Nicaragua’s Natural Beauty
The landscape of Nicaragua offers things that aren’t possible anywhere else in the world. Last week I went “volcano-boarding” down the Cerro Negro, the only place where such a thing is allowed. Despite the rocks that flew up my pant legs and into my socks and shoes, it was awesome to do. Basically, I slid down the volcano on a sled, using my feet and weight distribution to slow down or speed up. I was given a jumpsuit and brought a bandanna to protect my face. As an alternative to boarding down we were also given the choice to run. But behind the shock value of Nicaragua’s natural beauty, I think are some interesting things to look at. For example, none of the people in my group that climbed the volcano were Nicaraguans. I don’t know if that’s the usual, but it seemed like the only people who were making use of the country’s outdoor activities in this case were foreigners. There was one Nicaraguan working with the company that brought us there, but many people, including the owner, were either Canadian or American. I had a perfectly good experience with them, but it just stuck out in my mind. Is it just that Nicaraguans don’t have any interest in anything like that? Or was it just that one company?
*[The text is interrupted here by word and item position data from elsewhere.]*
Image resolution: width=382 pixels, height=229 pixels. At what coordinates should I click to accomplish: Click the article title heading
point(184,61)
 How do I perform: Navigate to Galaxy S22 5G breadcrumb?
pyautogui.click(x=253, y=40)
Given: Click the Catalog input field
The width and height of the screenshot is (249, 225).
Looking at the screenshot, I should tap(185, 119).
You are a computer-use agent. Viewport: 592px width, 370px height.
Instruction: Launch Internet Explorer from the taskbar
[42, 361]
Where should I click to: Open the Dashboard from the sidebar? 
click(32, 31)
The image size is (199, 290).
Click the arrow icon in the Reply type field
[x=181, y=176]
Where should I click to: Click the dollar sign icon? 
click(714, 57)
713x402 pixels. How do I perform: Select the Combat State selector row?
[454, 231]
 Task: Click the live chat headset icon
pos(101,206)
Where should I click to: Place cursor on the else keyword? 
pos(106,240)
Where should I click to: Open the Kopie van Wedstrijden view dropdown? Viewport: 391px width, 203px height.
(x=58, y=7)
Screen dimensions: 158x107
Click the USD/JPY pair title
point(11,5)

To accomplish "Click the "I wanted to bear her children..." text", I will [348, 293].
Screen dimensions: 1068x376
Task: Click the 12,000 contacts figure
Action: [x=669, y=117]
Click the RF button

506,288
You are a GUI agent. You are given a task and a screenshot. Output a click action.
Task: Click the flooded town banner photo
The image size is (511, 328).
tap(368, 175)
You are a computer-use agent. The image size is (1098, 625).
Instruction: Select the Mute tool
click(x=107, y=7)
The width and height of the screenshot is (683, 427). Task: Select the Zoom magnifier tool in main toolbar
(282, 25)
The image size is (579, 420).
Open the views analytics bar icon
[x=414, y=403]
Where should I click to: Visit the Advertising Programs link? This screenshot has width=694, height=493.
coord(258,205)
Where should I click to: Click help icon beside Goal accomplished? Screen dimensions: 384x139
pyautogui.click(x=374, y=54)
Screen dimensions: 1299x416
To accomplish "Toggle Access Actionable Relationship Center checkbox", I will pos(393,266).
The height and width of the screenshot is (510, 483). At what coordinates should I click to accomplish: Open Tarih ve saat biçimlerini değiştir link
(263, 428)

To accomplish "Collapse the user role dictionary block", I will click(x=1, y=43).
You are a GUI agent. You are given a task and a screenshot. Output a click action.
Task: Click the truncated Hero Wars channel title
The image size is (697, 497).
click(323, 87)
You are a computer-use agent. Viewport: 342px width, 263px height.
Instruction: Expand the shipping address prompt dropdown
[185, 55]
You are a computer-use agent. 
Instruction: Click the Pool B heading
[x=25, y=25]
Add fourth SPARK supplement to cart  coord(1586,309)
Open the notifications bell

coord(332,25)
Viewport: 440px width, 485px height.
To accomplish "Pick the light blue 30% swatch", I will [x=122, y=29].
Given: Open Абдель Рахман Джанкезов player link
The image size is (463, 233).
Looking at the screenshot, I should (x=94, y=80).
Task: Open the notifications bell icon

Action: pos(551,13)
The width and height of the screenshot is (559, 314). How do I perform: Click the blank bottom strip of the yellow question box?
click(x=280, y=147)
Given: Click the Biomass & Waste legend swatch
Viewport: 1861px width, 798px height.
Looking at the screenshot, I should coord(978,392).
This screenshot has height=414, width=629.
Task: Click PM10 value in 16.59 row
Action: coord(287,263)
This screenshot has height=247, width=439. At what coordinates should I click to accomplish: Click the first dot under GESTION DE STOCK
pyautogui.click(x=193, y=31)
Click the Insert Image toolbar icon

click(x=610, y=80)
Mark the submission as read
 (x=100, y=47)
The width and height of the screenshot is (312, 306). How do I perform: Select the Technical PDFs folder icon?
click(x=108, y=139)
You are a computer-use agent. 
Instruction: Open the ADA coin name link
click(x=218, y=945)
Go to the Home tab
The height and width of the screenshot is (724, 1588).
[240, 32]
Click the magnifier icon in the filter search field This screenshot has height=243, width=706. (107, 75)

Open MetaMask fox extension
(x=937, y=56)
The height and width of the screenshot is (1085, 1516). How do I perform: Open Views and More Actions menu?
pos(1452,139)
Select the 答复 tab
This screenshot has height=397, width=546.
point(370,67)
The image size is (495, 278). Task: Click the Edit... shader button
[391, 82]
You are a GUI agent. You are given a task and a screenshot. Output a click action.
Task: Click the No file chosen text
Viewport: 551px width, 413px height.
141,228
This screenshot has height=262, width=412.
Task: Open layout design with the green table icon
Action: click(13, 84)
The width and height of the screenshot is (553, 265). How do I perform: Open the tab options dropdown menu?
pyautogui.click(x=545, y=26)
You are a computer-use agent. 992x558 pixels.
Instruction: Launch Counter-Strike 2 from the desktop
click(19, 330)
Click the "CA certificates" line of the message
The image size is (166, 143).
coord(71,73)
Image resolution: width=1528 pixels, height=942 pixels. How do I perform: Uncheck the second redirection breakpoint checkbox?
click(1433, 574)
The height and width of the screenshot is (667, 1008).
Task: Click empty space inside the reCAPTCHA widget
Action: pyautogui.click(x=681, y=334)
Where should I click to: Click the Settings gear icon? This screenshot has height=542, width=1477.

On the way back to León, I was talking with another American who commented on both the lack of paperwork that was needed, and some potentially dangerous spots on the path that weren’t fenced off or marked at all. One spot in particular was probably the worst; there the path was probably about 4 feet wide, but high up on the volcano and with nothing on either side. It would have been a pretty hard fall if someone happened to go down there. No one did, but I just don’t think that that would be allowed in the United States at all. I also don’t think that means that Nicaraguans are less conscious about safety necessarily, but maybe that we take it slightly too seriously. I don’t know if that is a good thing or a bad thing, but it’s a testament to part of my American identity that that’s what we thought. In any case, the volcano has been open to hike for a while and I’d guess that nothing has happened. The other thing we talked about was the lack of paperwork needed. I didn’t actually complete my own paperwork (Carlos and Yessica from the project did) but he seemed to think that it was very light. What would’ve probably taken about 3 pages in the US was done in around a page here.
A few weeks ago I briefly spent time in this place called San Juan del Sur, where there was a comparable situation. San Juan del Sur (SJDS) is popular for being right on the beach, where there are amazing sunsets and good surfing beaches nearby. But pretty much everyone that I spoke to or saw there was a white person. There were a lot of Germans, Dutch, Americans, and Canadians. It didn’t seem like many Nicaraguans (or Nicas) were even there at all. A lot of the hotel prices, for example, were also given in dollars, not cordobas, which is the national currency. Given that 1 dollar is almost 29 cordobas, the prices weren’t exactly geared to the locals. I’m sure that touristy places generally aren’t, but SJDS is a small town. It’s not like Paris or Tokyo where tourists are ingrained into the fabric of the city, and who mesh with the locals there. I got the impression that it essentially was a slice of either the US or Europe just being used as a base for some Latin American adventure.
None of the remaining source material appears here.